Prescriptive and Extras:
There is no shortage of retail therapy in Hong Kong, from electronic warehouses to garment factories to well-known fashion houses of the world. With much appreciation for female-owned small businesses, I was pleased to discover Caelum Greene, Hong Kong’s first athleisure and lifestyle fashion brand. The brick-and-mortar store encourages consumers to live fashionably healthy.
No birthday trip is complete without some true rest and relaxation. Skin Gym, on Wyndham Street, is run by internationally-respected skin specialists, offering
customized skin and body treatmets as well as corrective programs. My full body massage ironed out all my airplane kinks and left me in a peaceful slumber.

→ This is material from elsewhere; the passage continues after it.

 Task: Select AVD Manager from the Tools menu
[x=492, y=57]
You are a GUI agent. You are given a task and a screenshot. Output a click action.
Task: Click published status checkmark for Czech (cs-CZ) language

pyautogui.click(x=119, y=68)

My 5-star (Forbes Travel Guide 2017) Oriental Spa experience at the Landmark Mandarin Oriental
was acquainted with experiential showers, vitality pools, ice fountains, amethyst crystal steam rooms, and finally the Zen Relaxation Room! I left the spa floating on air, having lost all concept of time.
As I grow a year older, I reflect on 2016 and realize how far I’ve travelled on my life path: strengthening and building friendships; resurrecting and exploring ideas; eliminating and selecting goals. I embrace that Hong Kong has shown me the beautiful harmony in opposites. Welcome Year of the Rooster – Gung Hay Fat Choy!